Titov neigt zu plakativen Bildern und Posen, kostet seine sorgfältig komponierten Standbilder manches Mal allzu ausgiebig aus. Im Hintergrund platziert er halbnackte Statistinnen und Statisten, die sich wohl im Komasaufen geübt haben, als wäre es nicht so schon trostlos genug. Vor allem zu Beginn tut der Regisseur (und sein Ensemble) sich schwer, zu einem natürlichen Gesprächsverlauf zu finden: Wenn sich alle irgendwie zufällig, aber auch irgendwie verabredet in der Lobby zu einem Champagner-Umtrunk treffen, ist das sehr angestrengt und konstruiert. Es dauert, bis das Spiel ein wenig flüssiger wird, Texte und Figuren allmählich zusammenwachsen und die Texte nicht mehr ganz so aufgesagt wirken. Nur wenigen gelingt das von Anfang an: Dagna Litzenberger Vinet spielt die Julija, die ihren Mann geheiratet hat, weil der „sich interessant gemacht hat“, aber mehr vom Leben will als er. Mehr Leben, mehr Liebe. Sie spielt sie mit einer jugendlichen Frische, die die Verzweiflung darunter nie ganz zu übertönen vermag.
Gorki schildert eine saturierte Gesellschaft, die sich in privaten Problemen ergeht und jeden Blick über den eigenen Beziehungsrand als zu anstrengend empfindet.
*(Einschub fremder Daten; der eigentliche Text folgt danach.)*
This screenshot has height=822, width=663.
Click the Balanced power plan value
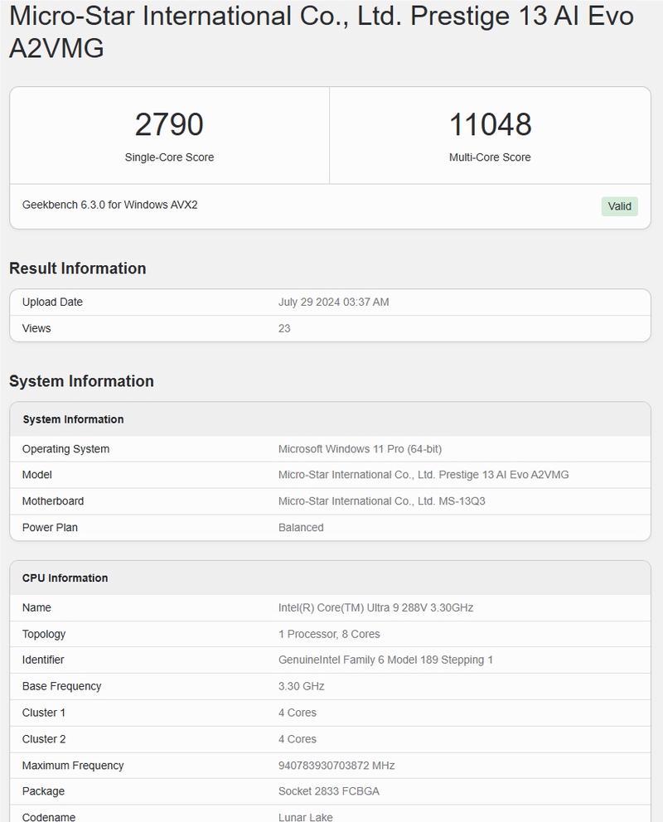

Die keinen Handlungsbedarf sieht, solange die elementarsten Bedürfnisse gestillt werden. „Mein Leben ist mir peinlich“, sagt Warwara gegen Ende. Rykova findet im Verlauf des Abends immer mehr zu ihrer Figur. Je deutlicher diese die Missstände durchschaut, aus einem vagen Unbehagen zu konkreter Kritik findet, desto klarer wird auch Rykova. Aber: Auch aus ihren Worten erwächst keine Handlung. Bei Gorki verlässt Warwara am Ende ihren Mann, der sich wie die meisten seiner Art in diesem Stück als übler Sexist outet („Sie braucht einen Despoten“). Titov dagegen lässt das Ende offen. Rykova steht fassungslos alleine auf der Bühne neben der Leiche von Pawel (Marko Mandić), der sich aus Verzweiflung erschossen hat. Die Revolution, sie wird hier wohl im Keim erstickt. Das Aufbegehren, hier bleibt es bei der Idee. Beim Gerede, wie alles andere. Vielleicht liegt es daran, dass Titov eine bereits angedachte Arbeit übernahm, jedenfalls wirkt hier vieles unausgegoren und unfertig. Schade. Denn Gorkis Themen sind aktuell, seine Grundfrage eine wichtige: Rückzug ins Private oder politische Agitation?